She'll be wrong, mate

Being a New Zealander isn’t easy. We’re tiny. We’re far away from everything. Nobody can understand our accents:

It gets worse. Apparently, our distinctive vowel sounds – the ones that make “Bret” sound like “Brit”, “Ben” sound like “Bean”, and “Tim” sound like “Tum” – also make it harder for us to read and write. Fairfax Media recently spoke to three literacy experts who explained that most of us learn by sounding out words phonetically, and “New Zealand students have big difficulty differentiating between ‘ay’ and ‘ah’, and ‘e’ and ‘i’”.

This story got me thinking about another phenomenon I’ve observed. This one affects not just Kiwis but also Aussies, Brits and anyone else who speaks with a non-rhotic accent – that is, an accent where r’s aren’t pronounced unless they come before vowels.

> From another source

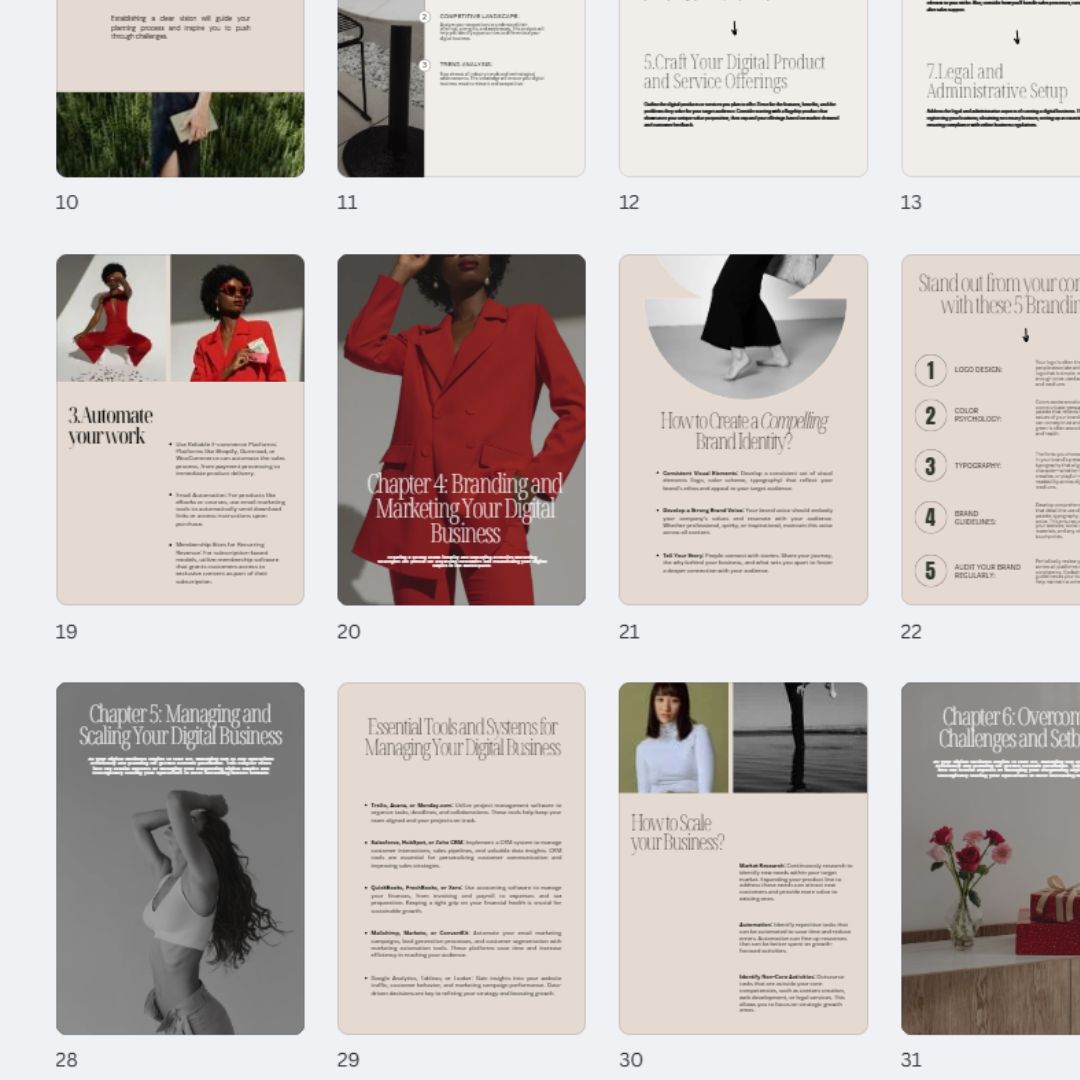Select Essential Tools and Systems page thumbnail
1080x1080 pixels.
tap(461, 858)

The absence of a hard r sound leads to misspellings like “guttered” instead of “gutted” and “unchartered territory” instead of “uncharted territory”. A certain elderly relative of mine offers me a “lozenger”, instead of a lozenge, whenever I have a sore throat. The plural “lozenges” sounds just like “lozengers” in our accent, so it makes sense that she would work backwards and conclude that the singular must be “lozenger”.

What really interests me about these accent-based misspellings is that they go beyond letters on a page – they actually affect the way we see the world.

Take “gutted”. (American readers, this is a slang term meaning devastated, as in, “I was gutted when Flight of the Conchords finished after two seasons.”)

When you say that word, what do you picture? If you know the correct spelling is “gutted”, you might associate it with a gutted fish: disemboweled, destroyed, torn apart.

But if you’re one of the many people who misspells it “guttered”, it’s more likely you imagine being thrown into the gutter on the side of the road: discarded, rejected, laid low.

Those two interpretations are similar enough in essence that they’d never result in any real confusion:

TREV: I was so gutted when the All Blacks lost the World Cup.

GAZ: So was I! Wait, how do you spell that word?  

TREV: G-U-T-T-E-D.

GAZ: Oh, OK, I spell it G-U-T-T-E-R-E-D. Guess we didn’t feel the same after all.

But, still, I find it fascinating that our accents – and our consequential spelling mistakes – can actually change our understanding of certain words and ideas.